* Aim A *
Copy the blog post about reference librarians and doing your own research word for word, from beginning to end.

Most of the readings this week dealt with what I always thought was central to a librarian’s role. Reference and helping users find information. The articles all dealt with this in different ways.
Elmborg’s article talks about the reference librarian being a teacher. Instead of jealously guarding information to keep the job mysterious and necessary, reference librarians should teach people how to do their own searches and research. One of my favorite authors, Diana Gabaldon ,speaks well to this point in her blog from Jan 24, 2008. She points out why doing your own research can lead to better search results.
“My favorite analogy regarding research is what I call "Hot dogs and beans." Consider that you're planning dinner for your family. You decide to have hot dogs and beans; tasty and cheap and everybody likes them. You have a busy life, and thus an assistant—you tell the assistant to go to the store and get hot dogs and beans for you. The assistant does, and you have a nice supper.
OK. If you go to the store yourself, you're intending to get hot dogs and beans. But on your way to the sausage-and-cheese section, you pass the fresh meat section—where you observe that there's a sale on organic chicken breasts. "Ooh," you think. "I could make chicken curry!" So you get the chicken breasts, go back through the aisles to get spices, vegetable juice, mango-peach applesauce, mango chutney, jasmine rice…and coming back toward the front of the store with this, you pass through the fresh produce section and see the water droplets gleaming among the fresh lettuces and long green onions—and it occurs to you that a shrimp salad would be Really Good with the curry—so you go back to Meats and get half a pound of fresh baby shrimp, then to the condiments aisle for dressing—and thence to the chilled wine cabinet near the checkout, for a lovely dry Riesling, which will just top this meal off….
Well, if you write historical novels and you depend heavily on research assistants, you get hot dogs and beans.”
I couldn’t have said it better myself!

* Record set *
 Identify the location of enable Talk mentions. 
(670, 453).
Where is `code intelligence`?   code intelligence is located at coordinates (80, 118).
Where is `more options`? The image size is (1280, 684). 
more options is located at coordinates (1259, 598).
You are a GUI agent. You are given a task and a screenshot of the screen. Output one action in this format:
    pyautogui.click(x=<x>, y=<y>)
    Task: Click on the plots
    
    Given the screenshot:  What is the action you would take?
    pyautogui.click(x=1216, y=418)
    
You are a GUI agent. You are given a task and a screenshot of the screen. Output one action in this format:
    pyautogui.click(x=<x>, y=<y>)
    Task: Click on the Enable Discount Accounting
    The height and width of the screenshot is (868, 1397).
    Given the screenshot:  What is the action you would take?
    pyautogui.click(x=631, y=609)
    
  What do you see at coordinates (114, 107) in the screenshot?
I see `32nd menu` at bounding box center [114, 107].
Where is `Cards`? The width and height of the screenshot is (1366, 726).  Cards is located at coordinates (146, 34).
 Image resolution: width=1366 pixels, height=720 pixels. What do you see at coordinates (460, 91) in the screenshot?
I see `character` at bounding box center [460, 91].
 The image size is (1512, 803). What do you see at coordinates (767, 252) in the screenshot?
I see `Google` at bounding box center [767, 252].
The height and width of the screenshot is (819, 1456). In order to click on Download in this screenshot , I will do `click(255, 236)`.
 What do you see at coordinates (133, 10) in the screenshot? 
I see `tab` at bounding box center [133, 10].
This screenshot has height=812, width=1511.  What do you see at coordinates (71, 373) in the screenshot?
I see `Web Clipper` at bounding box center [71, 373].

* Aim B *
Repeat everything in the rows from the line containing "coordinates (146, 34)." down to the line containing "Image resolution: width=1366", including both of those lines.

* Finished answer A *
Most of the readings this week dealt with what I always thought was central to a librarian’s role. Reference and helping users find information. The articles all dealt with this in different ways.
Elmborg’s article talks about the reference librarian being a teacher. Instead of jealously guarding information to keep the job mysterious and necessary, reference librarians should teach people how to do their own searches and research. One of my favorite authors, Diana Gabaldon ,speaks well to this point in her blog from Jan 24, 2008. She points out why doing your own research can lead to better search results.
“My favorite analogy regarding research is what I call "Hot dogs and beans." Consider that you're planning dinner for your family. You decide to have hot dogs and beans; tasty and cheap and everybody likes them. You have a busy life, and thus an assistant—you tell the assistant to go to the store and get hot dogs and beans for you. The assistant does, and you have a nice supper.
OK. If you go to the store yourself, you're intending to get hot dogs and beans. But on your way to the sausage-and-cheese section, you pass the fresh meat section—where you observe that there's a sale on organic chicken breasts. "Ooh," you think. "I could make chicken curry!" So you get the chicken breasts, go back through the aisles to get spices, vegetable juice, mango-peach applesauce, mango chutney, jasmine rice…and coming back toward the front of the store with this, you pass through the fresh produce section and see the water droplets gleaming among the fresh lettuces and long green onions—and it occurs to you that a shrimp salad would be Really Good with the curry—so you go back to Meats and get half a pound of fresh baby shrimp, then to the condiments aisle for dressing—and thence to the chilled wine cabinet near the checkout, for a lovely dry Riesling, which will just top this meal off….
Well, if you write historical novels and you depend heavily on research assistants, you get hot dogs and beans.”
I couldn’t have said it better myself!

* Finished answer B *
Where is `Cards`? The width and height of the screenshot is (1366, 726).  Cards is located at coordinates (146, 34).
 Image resolution: width=1366 pixels, height=720 pixels. What do you see at coordinates (460, 91) in the screenshot?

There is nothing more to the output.